• _ЗАДАНИЕ_: Выпишите слово в слово кусок из отрывка ниже, начиная со слов «После внесения дополнений» и заканчивая словами «она была особенной?».

======== ПРИВЕДЁННЫЙ ОТРЫВОК ========

Российские коллеги значительно скорректировали белорусским историкам представление образа Польши и ее роли в прошлом Беларуси. Например, они отрицали саму возможность того, что хозяйство в Беларуси под властью Речи Посполитой в XVII–XVIII веках еще могло хоть как-либо развиваться, так как Польша, мол, была нежизнеспособной, и советовали убрать утверждения о том, что Россия стремилась ее разделить. Рекомендовалось даже в периодизации истории Беларуси XIV–XVIII веков учитывать «основные события русской истории, а не польской либо литовской», дабы исключить любые  ассоциирования Беларуси с Литвой и тем более Польшей. Таким образом, хотя история Беларуси уже была подчинена пророссийской концепции, на некоторые проблемы и на политику России в частности белорусские авторы тогда еще позволяли себе высказывать собственные суждения, не совсем соответствовавшие актуальной исторической политике центра. Московские же эксперты настаивали на том, чтобы прошлое Беларуси еще сильнее связывалось с историей России.

После внесения дополнений и изменений, вызванных критикой на общем обсуждении, ЦК КПБ одобрил макет академической истории и дал разрешение на его издание. В 1954 г. вышел из печати первый том «Истории Белорусского ССР", который освещал прошлое от древних времен до 1917 года, а с некоторой задержкой – и второй[10]. Наконец-то, после примерно 8 лет обсуждений и через целых 37 лет после большевистской революции, увидела свет обобщающая советская работа по истории Беларуси в ее марксистско-ленинской версии, на десятилетия ставшая каноном интерпретации прошлого беларусов. Чем же она была особенной?

======== ДОСТУПНЫЕ ДАННЫЕ ========

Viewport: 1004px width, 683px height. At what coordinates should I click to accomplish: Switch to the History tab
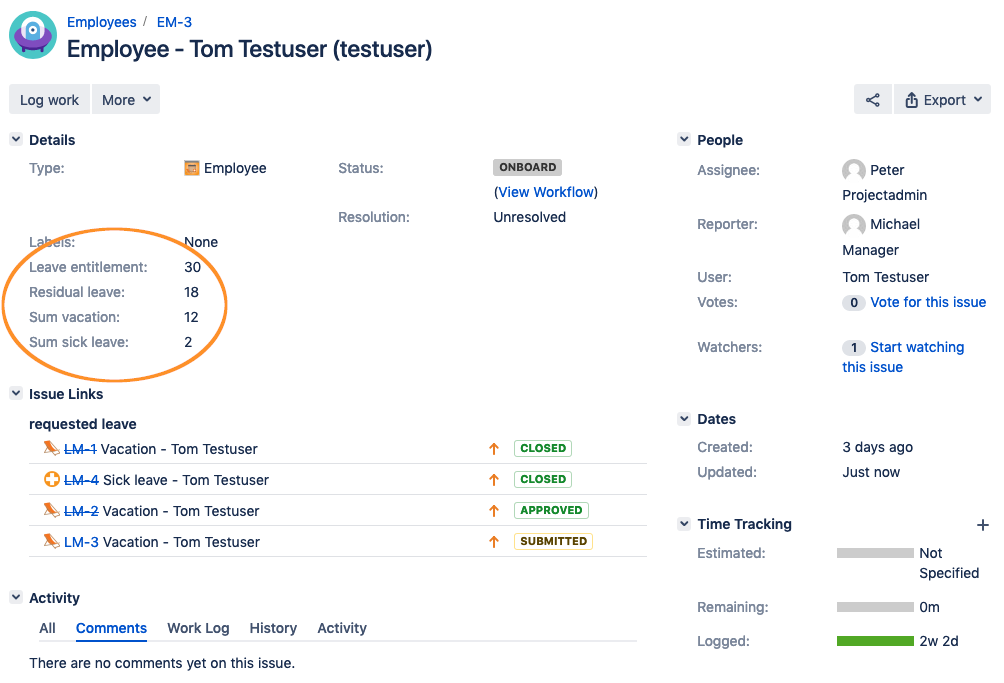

========

• _ОЖИДАЕМЫЙ ОТВЕТ_:
После внесения дополнений и изменений, вызванных критикой на общем обсуждении, ЦК КПБ одобрил макет академической истории и дал разрешение на его издание. В 1954 г. вышел из печати первый том «Истории Белорусского ССР", который освещал прошлое от древних времен до 1917 года, а с некоторой задержкой – и второй[10]. Наконец-то, после примерно 8 лет обсуждений и через целых 37 лет после большевистской революции, увидела свет обобщающая советская работа по истории Беларуси в ее марксистско-ленинской версии, на десятилетия ставшая каноном интерпретации прошлого беларусов. Чем же она была особенной?